How this should affect implementation decisions

If the vendor gives a partial but credible answer, the next step is to decide what that means for deployment. Not every uncertainty blocks procurement, but it should shape control design.

For example, firms may decide to:

  • limit the tool to low-risk internal use cases
  • require human review for all client-facing or regulated outputs
  • prohibit use on sensitive datasets until further assurance is available
  • add stronger testing around bias, quality, and exception handling
  • review the vendor more frequently when model updates occur

This turns procurement due diligence into an actual operating model rather than a one-off questionnaire exercise.

A simple decision rule for buyers

If the vendor cannot explain, at a meaningful level, what data shaped the model and what constraints follow from that, you should assume more control is needed, not less.

That may mean pausing procurement, narrowing the use case, or increasing human oversight. What it should not mean is accepting an opaque answer and hoping implementation will solve the problem later.
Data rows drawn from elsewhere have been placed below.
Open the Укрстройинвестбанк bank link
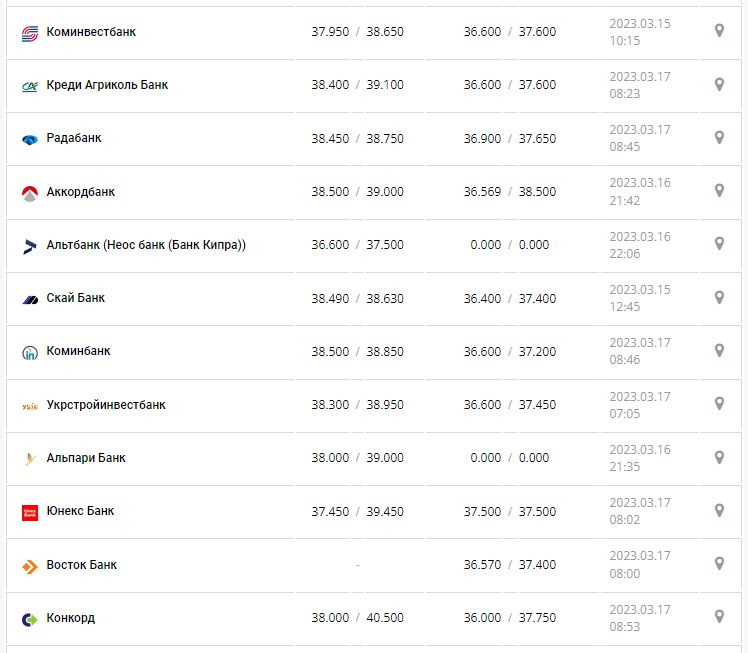 point(106,405)
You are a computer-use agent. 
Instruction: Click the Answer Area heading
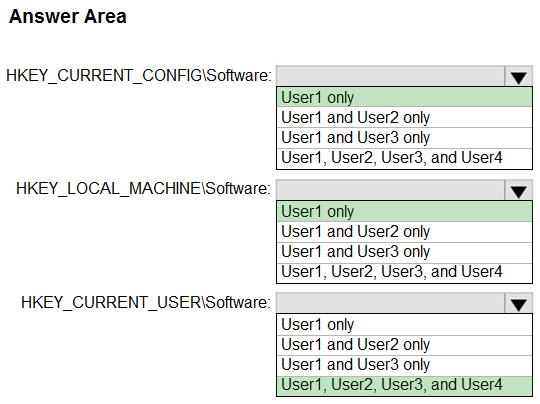click(68, 17)
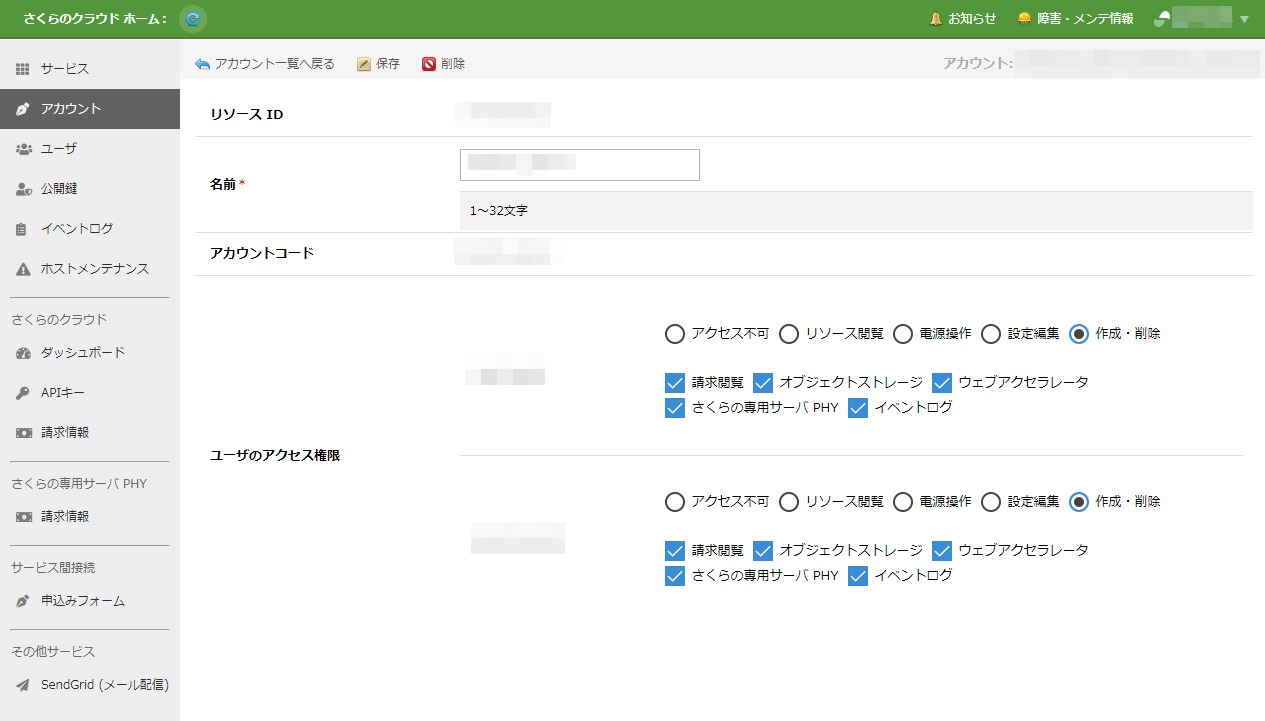Toggle イベントログ checkbox for first user
This screenshot has width=1265, height=721.
[857, 408]
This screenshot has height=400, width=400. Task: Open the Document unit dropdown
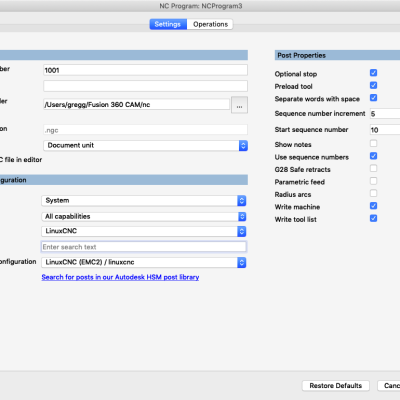coord(145,145)
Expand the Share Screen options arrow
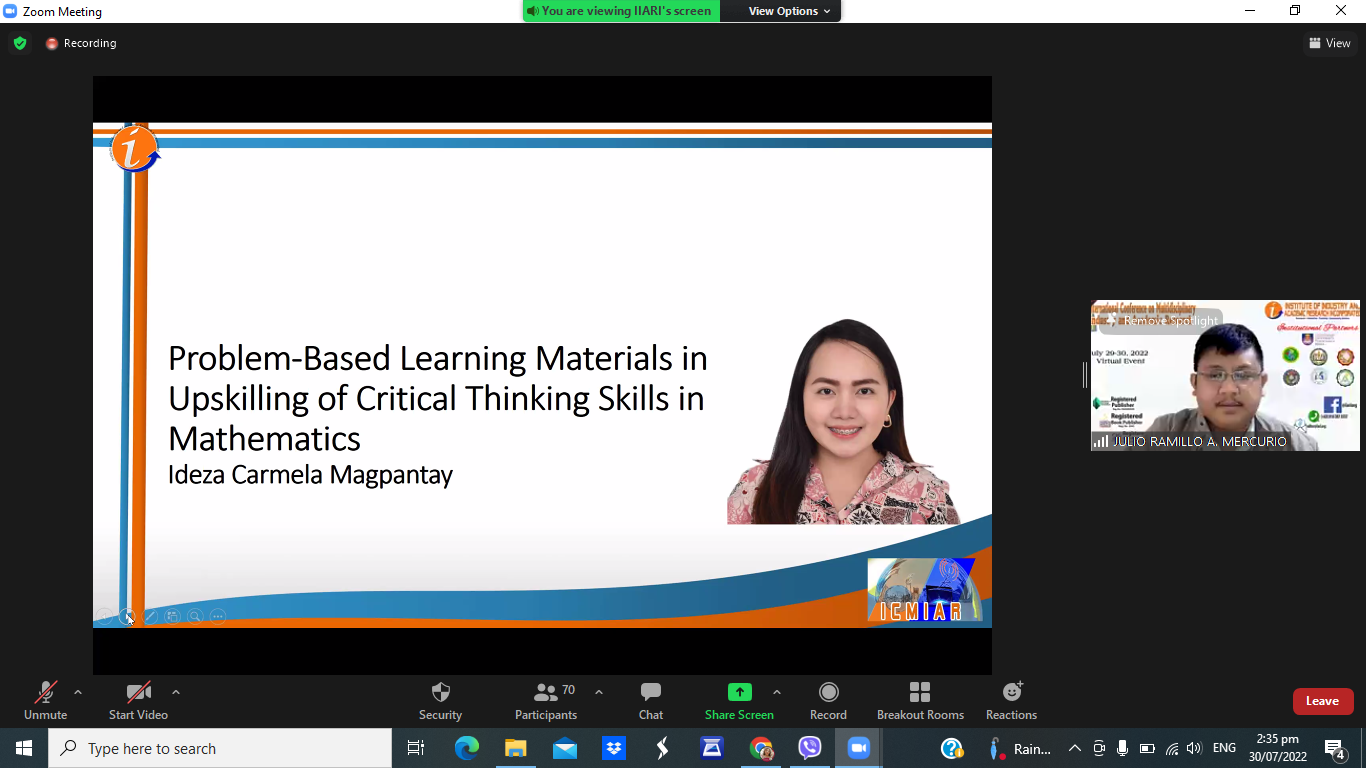Viewport: 1366px width, 768px height. tap(777, 692)
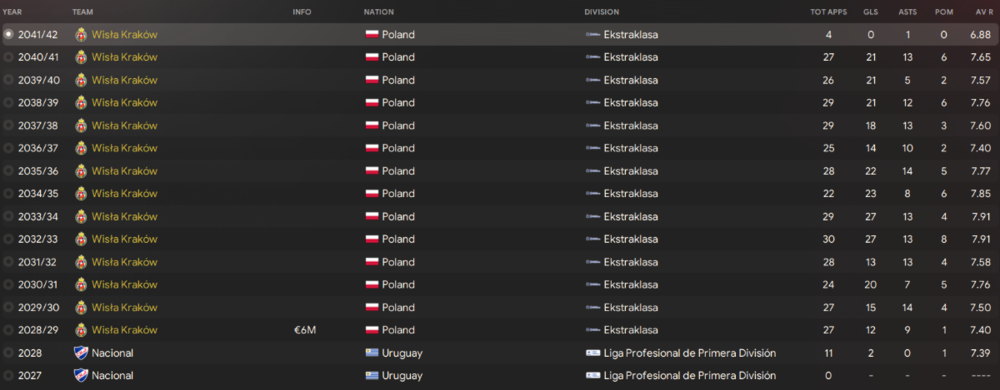1000x390 pixels.
Task: Click the Wisła Kraków crest in 2041/42 row
Action: 81,34
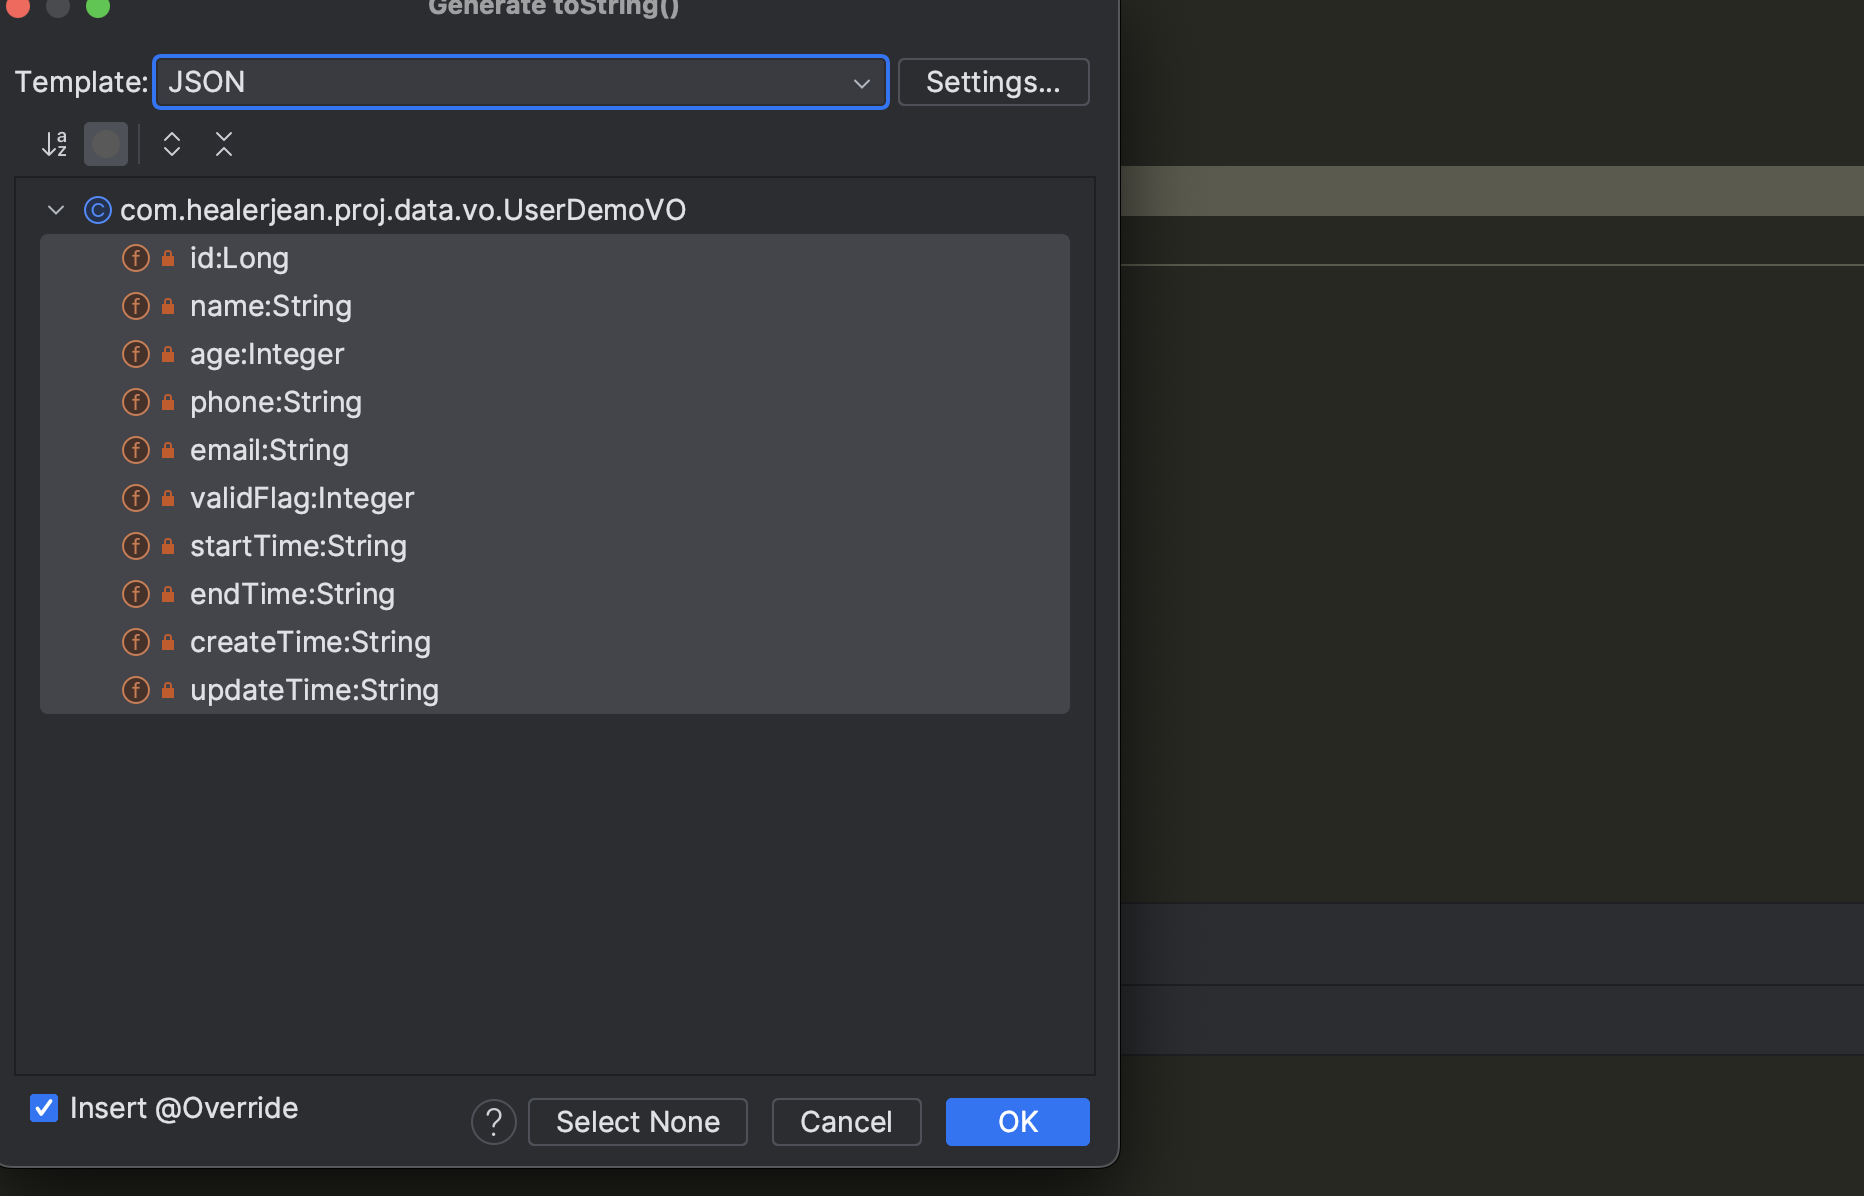Screen dimensions: 1864x1196
Task: Confirm with the OK button
Action: click(x=1018, y=1122)
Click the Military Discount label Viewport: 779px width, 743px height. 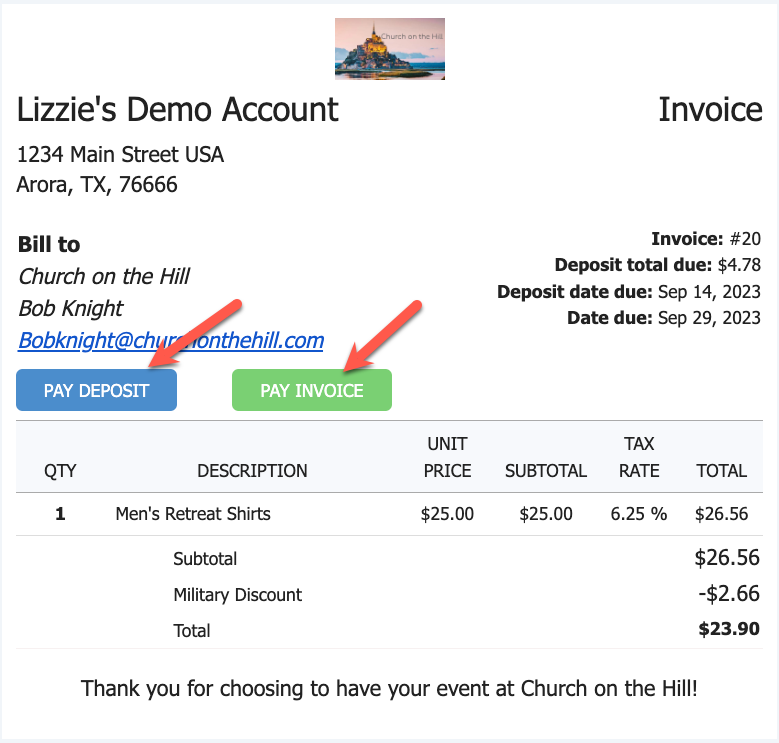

Turn vendor diligence into workable deployment controls

Conclusion

Buyers should ask what datasets were used to train or fine tune an AI model because dataset provenance affects bias, suitability, explainability, and legal exposure. A credible vendor should be able to describe data sources, exclusions, controls, and known limitations clearly enough to support real risk assessment.

The practical standard is straightforward. If model provenance is too vague to review, it is too vague to trust in a high-stakes workflow.

FAQ

Do buyers need a full list of every training dataset?

Not usually. They do need enough detail to assess source categories, controls, limitations, and whether the model fits the intended use case.

Why does training data matter if the model performs well in testing?

Because good test results do not remove governance and legal risk. Training data still affects explainability, bias exposure, and how confident you can be in broader deployment.

Is this only relevant for custom fine tuned models?

No. It also matters for foundation models and vendor-managed services because the underlying data influences behaviour even when the buyer does not control the model directly.

What if the vendor says the data is proprietary and cannot be disclosed?

That may be understandable to a point, but the vendor should still provide meaningful information about source types, controls, exclusions, and known limitations.

Should unclear dataset provenance always block procurement?

Not always, but it should increase caution. The weaker the provenance answer, the stronger your use-case limits, review controls, and governance requirements should be.